Nein, zu diesen Zweck will dieser Jesus keine Menschen fangen. Simon weiß das: Die
Menschen, die er fangen soll und die er fangen wird, diese Menschen gehen ihm nur
ins Netz, weil sie der Botschaft von der Liebe Gottes einfach nicht widerstehen können.

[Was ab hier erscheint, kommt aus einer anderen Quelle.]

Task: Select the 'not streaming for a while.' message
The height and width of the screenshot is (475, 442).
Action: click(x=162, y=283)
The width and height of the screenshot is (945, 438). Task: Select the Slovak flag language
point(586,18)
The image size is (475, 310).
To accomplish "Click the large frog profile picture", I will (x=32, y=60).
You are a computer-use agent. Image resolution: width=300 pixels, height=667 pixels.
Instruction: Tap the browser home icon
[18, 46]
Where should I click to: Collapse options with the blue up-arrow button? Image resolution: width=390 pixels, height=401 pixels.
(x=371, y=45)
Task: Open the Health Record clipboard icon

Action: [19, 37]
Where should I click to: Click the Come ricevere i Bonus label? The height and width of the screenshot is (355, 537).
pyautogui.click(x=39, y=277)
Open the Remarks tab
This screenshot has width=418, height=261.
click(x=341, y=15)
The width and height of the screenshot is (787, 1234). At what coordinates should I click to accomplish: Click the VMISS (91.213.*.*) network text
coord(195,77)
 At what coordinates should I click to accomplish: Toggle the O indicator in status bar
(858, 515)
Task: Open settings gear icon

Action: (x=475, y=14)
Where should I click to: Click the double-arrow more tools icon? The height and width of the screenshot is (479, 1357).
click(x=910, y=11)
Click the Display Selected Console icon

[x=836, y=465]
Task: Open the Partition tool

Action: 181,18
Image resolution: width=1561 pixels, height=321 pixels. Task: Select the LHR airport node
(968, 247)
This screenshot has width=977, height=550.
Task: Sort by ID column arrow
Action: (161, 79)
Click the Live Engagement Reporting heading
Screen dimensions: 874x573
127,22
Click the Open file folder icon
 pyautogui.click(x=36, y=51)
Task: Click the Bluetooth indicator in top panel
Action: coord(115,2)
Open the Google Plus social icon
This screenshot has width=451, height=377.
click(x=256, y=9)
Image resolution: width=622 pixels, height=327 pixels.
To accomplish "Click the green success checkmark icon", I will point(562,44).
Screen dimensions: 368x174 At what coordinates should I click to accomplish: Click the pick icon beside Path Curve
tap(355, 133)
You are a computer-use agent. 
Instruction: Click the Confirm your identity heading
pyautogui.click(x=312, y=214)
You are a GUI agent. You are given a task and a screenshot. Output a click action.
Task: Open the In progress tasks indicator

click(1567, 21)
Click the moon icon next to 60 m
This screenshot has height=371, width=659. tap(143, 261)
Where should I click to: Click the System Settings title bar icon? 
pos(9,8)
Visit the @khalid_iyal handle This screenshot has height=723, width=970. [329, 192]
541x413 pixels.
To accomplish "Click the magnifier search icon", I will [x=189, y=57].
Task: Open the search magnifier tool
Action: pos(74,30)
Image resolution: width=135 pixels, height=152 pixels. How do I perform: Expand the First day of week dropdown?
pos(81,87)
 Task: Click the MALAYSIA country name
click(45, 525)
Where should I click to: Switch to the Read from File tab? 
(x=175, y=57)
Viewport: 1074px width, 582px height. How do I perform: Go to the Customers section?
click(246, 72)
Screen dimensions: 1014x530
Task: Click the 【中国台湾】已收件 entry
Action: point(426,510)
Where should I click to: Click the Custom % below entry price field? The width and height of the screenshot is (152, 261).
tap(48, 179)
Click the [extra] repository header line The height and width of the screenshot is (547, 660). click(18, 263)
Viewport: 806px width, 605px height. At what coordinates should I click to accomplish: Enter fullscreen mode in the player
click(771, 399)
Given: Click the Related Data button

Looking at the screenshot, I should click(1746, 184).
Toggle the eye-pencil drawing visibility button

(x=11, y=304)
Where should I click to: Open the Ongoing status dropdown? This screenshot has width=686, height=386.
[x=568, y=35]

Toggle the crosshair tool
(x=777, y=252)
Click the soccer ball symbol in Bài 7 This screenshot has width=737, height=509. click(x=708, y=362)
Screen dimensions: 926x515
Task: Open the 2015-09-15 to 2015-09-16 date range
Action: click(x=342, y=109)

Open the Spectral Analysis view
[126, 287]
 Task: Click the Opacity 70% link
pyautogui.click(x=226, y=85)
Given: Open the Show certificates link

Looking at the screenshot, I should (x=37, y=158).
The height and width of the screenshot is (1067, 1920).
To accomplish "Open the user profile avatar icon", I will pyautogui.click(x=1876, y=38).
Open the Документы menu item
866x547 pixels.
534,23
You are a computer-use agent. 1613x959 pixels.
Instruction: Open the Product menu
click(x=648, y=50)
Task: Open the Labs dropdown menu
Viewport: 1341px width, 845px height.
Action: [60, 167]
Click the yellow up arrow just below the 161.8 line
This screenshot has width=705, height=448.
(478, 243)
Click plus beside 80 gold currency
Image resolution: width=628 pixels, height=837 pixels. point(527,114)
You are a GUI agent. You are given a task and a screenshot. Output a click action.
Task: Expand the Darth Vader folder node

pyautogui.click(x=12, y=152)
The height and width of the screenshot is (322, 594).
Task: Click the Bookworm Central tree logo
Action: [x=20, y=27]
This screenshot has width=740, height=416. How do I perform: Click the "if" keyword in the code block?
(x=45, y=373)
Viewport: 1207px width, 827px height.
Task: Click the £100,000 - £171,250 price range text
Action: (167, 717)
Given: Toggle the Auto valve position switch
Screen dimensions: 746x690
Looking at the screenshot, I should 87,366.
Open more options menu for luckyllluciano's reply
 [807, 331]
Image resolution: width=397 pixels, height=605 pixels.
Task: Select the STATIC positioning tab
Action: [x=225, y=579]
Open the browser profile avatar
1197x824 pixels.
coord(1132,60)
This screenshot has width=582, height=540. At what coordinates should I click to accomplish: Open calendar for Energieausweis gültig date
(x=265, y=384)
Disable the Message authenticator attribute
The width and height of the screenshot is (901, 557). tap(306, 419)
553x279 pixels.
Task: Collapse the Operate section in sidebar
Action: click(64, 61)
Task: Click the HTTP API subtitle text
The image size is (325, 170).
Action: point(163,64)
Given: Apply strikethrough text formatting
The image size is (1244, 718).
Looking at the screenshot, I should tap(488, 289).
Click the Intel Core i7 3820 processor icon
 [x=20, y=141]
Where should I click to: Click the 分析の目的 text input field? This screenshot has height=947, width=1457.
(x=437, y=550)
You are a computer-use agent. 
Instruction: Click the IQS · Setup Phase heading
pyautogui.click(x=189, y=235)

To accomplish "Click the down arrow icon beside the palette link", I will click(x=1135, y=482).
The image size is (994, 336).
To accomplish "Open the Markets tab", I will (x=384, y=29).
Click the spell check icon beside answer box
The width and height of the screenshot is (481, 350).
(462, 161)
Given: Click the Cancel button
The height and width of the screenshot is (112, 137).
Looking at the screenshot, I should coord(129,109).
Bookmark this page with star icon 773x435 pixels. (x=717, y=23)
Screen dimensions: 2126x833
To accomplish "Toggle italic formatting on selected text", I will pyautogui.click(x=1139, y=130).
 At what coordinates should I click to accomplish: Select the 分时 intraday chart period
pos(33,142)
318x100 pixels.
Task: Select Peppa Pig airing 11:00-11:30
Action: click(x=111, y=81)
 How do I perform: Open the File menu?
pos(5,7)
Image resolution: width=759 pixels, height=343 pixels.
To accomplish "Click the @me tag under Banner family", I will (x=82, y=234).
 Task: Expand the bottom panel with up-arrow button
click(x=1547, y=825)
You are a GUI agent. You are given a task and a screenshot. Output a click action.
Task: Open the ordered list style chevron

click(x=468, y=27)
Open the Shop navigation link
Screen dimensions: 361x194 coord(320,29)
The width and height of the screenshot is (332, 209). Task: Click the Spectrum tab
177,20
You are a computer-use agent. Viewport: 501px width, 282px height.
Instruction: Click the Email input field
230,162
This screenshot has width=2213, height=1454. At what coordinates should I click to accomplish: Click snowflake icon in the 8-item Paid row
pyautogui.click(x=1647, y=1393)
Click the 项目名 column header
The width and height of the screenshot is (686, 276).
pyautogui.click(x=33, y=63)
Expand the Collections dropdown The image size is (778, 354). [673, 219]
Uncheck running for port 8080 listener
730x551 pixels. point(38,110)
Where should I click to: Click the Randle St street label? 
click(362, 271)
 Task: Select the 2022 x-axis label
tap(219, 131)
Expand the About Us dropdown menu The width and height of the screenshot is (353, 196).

Die Menschen, die Simon fangen wird, sie
werden nicht in einem erbarmungslosen
Netz des Todes zappeln so wie die Fische,
sondern sie werden aufgenommen in das
Netz der Barmherzigkeit Gottes und in das
Netz des Lebens, des ewigen Lebens.
Die Botschaft, das Netz, das ist das Evangelium, das sind die Worte von diesem Jesus, und diese Worte haben allesamt nur
ein Ziel haben: Gottes Liebe will in das Herz
dieser Menschen einziehen. Getrost sollen
diese Menschen werden, hoffnungsvoll sollen diese Menschen leben und einmal hoffnungsvoll und aussichtsreich ihr Leben beenden. – So gesehen kann sich Simon
nichts Schöneres vorstellen, als diesen
neuen Beruf zu leben, mit Engagement, mit
Leidenschaft und vor allem mit Hingabe.
Mit Hingabe wird er bald das Netz des
Evangeliums, der frohen Botschaft von der
Liebe Gottes zu den Menschen auswerfen.
Der Menschenfischer Simon wird diesen Jesus aus Nazareth als den Sohn des Allerhöchsten verkündigen. Er wird davon erzählen, wer dieser Jesus ist, und dass er für
sündige Menschen wie Simon sein Leben
geopfert hat, und dass er von den Toten
wieder auferstanden ist.
Ihr Lieben, jeder Vater und jeder Mutter, jede Großmutter und jeder Großvater, jeder
Mensch, der das so wie Simon erzählt, der
ist ein Menschenfischer im Auftrag Jesu.
Menschen zu fischen, um sie zu retten, um
sie an Jesus Christus zu binden, das ist der
Auftrag. - Das ist auch mein Beruf, und den
werde ausführen, u. a. auch immer dann,
wenn wir uns mittwochs zum Konfirmandenunterricht treffen. Und ich hoffe sehr, dass
ihr – wie viele andere - im Netz der frohen
Botschaft unseres Herrn Jesus Christus
hängen bleibt. Das ist das Beste für euch,
für euer Leben und für die Menschen, mit
denen ihr zusammen leben werdet. Amen.